Ser Erso me tomó de la mano, tal vez demasiado fuerte, y me obligó a seguirlo mientras salíamos de la habitación, con Haw siguiéndonos desde arriba.

—Tenemos que irnos... tenemos que...—el caballero estaba desesperado y constantemente se frotaba la cara para quitarse la sangre de los ojos.

—¿Por qué está cubierto de sangre?—no comprendía nada, y mi boca se sentía como si estuviera llena de burbujas. ¡Apenas acababa de levantarme! Aún era de noche, pero se notaba que no tardaría mucho en amanecer—. ¿Qué está pasando?

Ser Erso ignoró mi pregunta y empezó a correr por el pasillo. Su agarre dolía, pero él no parecía darse cuenta de que me estaba lastimando.

—¿Tomó de la bebida, princesa? La que trajo el Rey de Tecch.

—Todos lo hicimos—bufé, incluso Elm me había confesado que los criados le habían traído un poco para cuándo fue la hora de la cena.

Ser Erso maldijo en voz baja y me guió hacia una de las escaleras para empezar a bajar.
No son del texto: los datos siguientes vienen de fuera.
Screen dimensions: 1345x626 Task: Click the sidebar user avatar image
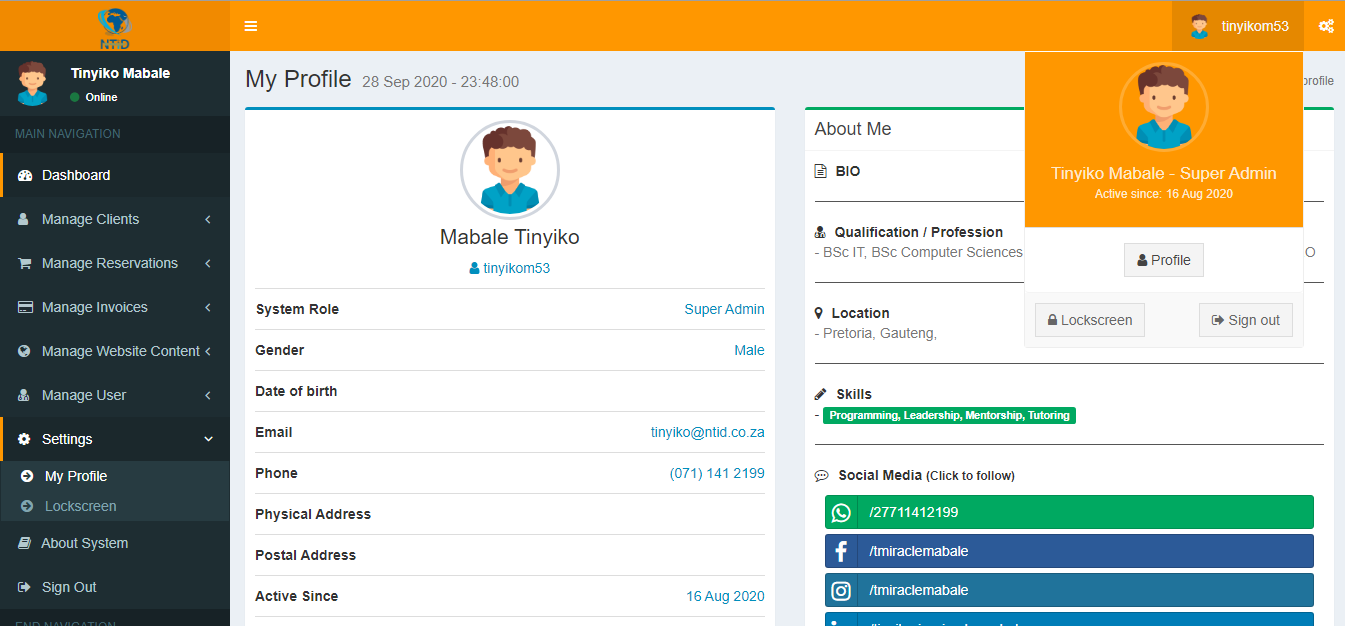[x=32, y=84]
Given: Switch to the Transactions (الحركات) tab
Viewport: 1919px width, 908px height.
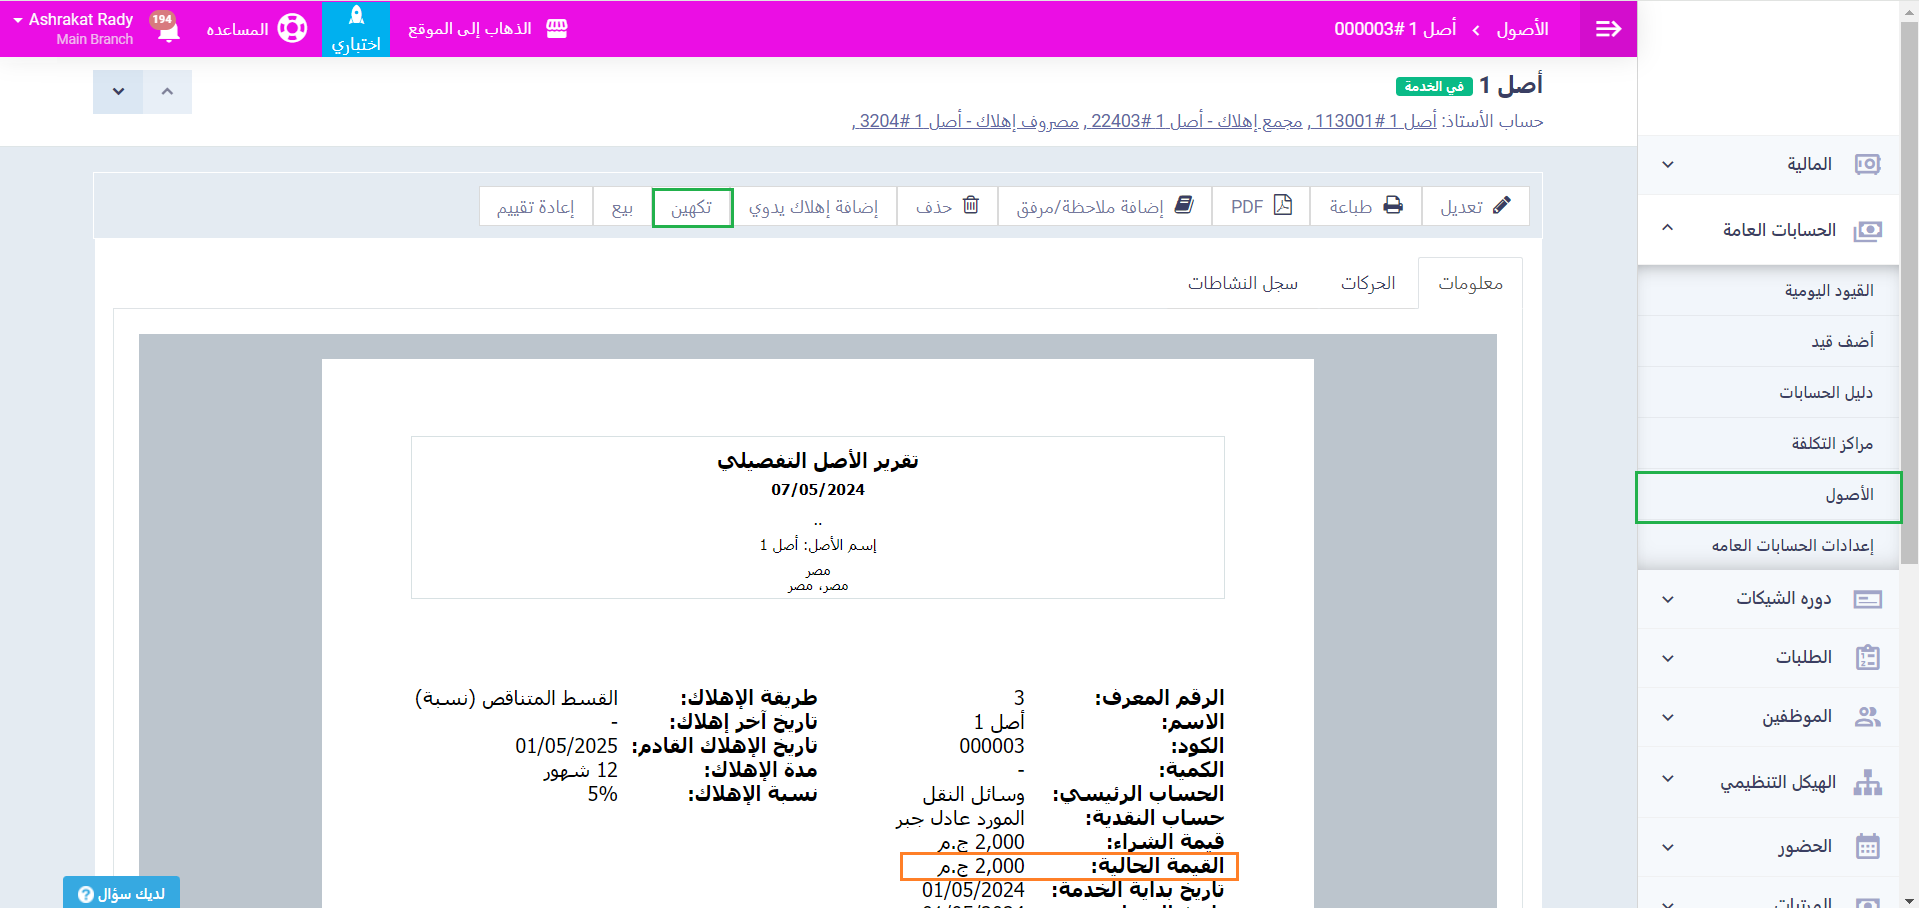Looking at the screenshot, I should coord(1367,284).
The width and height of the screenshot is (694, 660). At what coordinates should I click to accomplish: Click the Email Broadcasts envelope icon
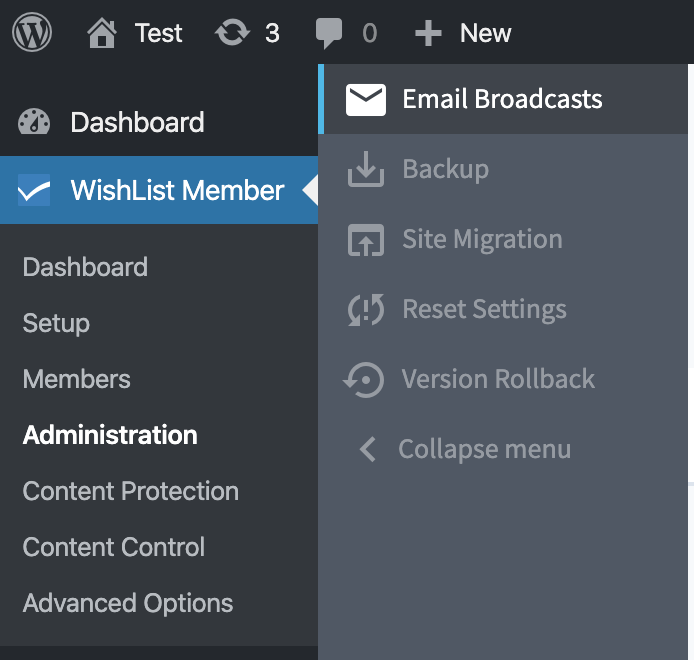click(x=366, y=99)
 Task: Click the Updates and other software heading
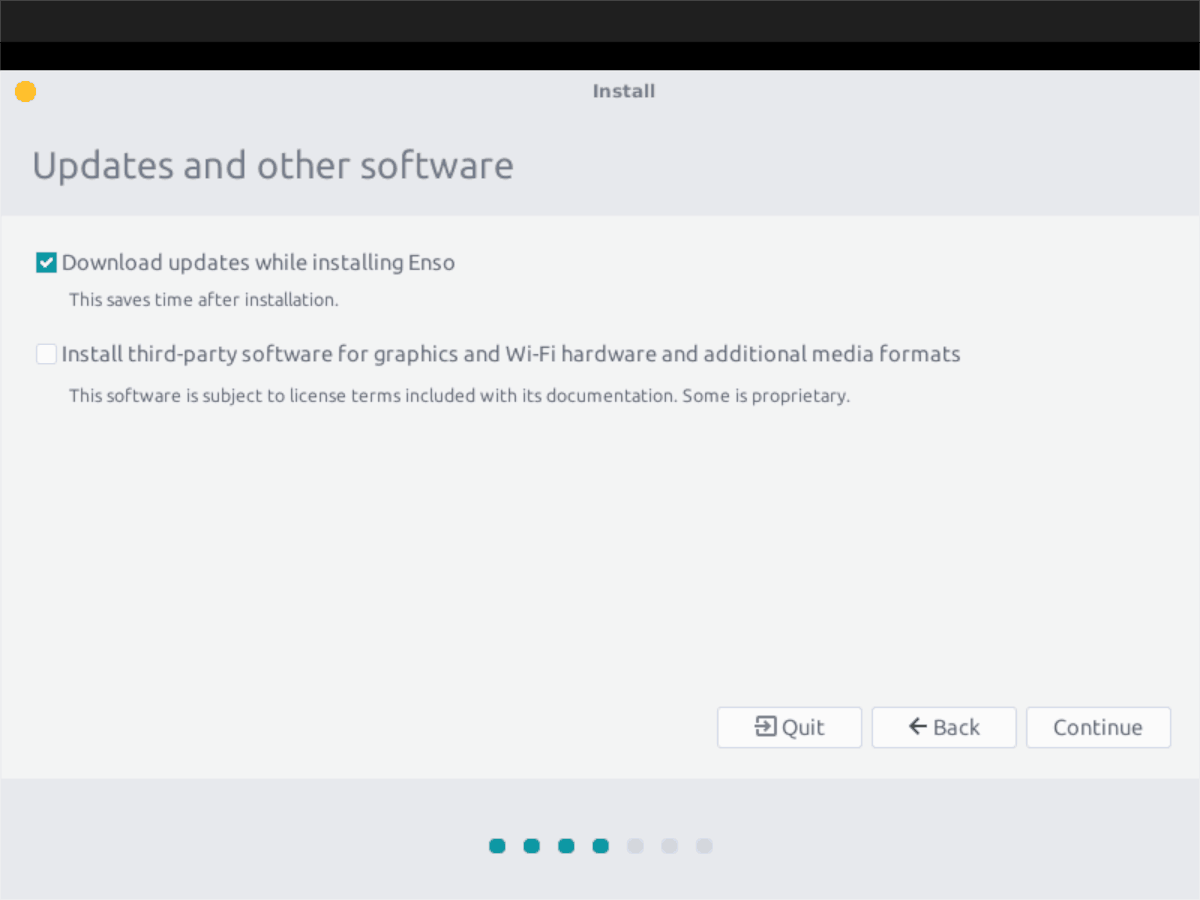pos(273,165)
Abajo seguían oyéndose cantos. Había muchas personas cantando. ¿Por qué se habían quedado a festejar tan tarde? Incluso había... gritos. Gritos de miedo.

—Era un supresor de Habilidades, princesa. Y la mitad de nuestra armada está en la frontera de Ignis...

Ser Erso se detuvo cuando los cantos se hicieron más claros, y supe que estaban subiendo las escaleras que nosotros estábamos bajando. Me asomé por el barandal para ver a las personas culpables de tal alboroto. Me quedé congelada. Eran soldados de Tecch, no había duda. En su espalda estaba la capa azul que los distinguía. Cantaban a todo volumen mientras llevaban a alguien en brazos: mi hermana.

Yulea estaba inconsciente, o tal vez muerta, dada la palidez de su rostro. También estaba desnuda y en todo su cuerpo había golpes y latigazos. Algunos de ellos ya eran cicatrices antiguas y por un horrible momento recordé a mi madre diciéndonos a Brais y a mí que Yulea ya había recibido su castigo por intentar matarnos. Los soldados le tocaban todo el cuerpo mientras cantaban y cantaban...

Bajo los tejos que los cobijan

están los búhos en hilera,

como unos dioses extraños

Fijan sus ojos. Meditan.

Ser Erso lanzó un grito ahogado, e intentó quitarme del barandal para subir de nuevo y esquivar a los soldados, pero yo estaba horrorizada, recordando algo que ya había olvidado hace mucho tiempo. ¿Qué estaban haciendo? ¿Por qué parecían tan felices?

Permanecerán sin moverse

hasta la hora melancólica

en que empujando el sol oblicuo,

se instalaran las tinieblas.

Uno de los soldados había dejado de cantar para alzar la cabeza y supe que mi cabello rojo le había llamado la atención a través de la oscuridad. Cuando me vio sonrió como si tuviera toda la riqueza del mundo.

—¡Ahí está! ¡La otra princesa!

Me solté y empecé a correr hacia arriba, con el pánico creciendo en mí. Atrás se oían a los soldados que se apresuraban para terminar de subir las escaleras. Ser Erso me volvió a tomar de la mano y me empujó para que corriera más rápido, sin importarle que estuviera descalza.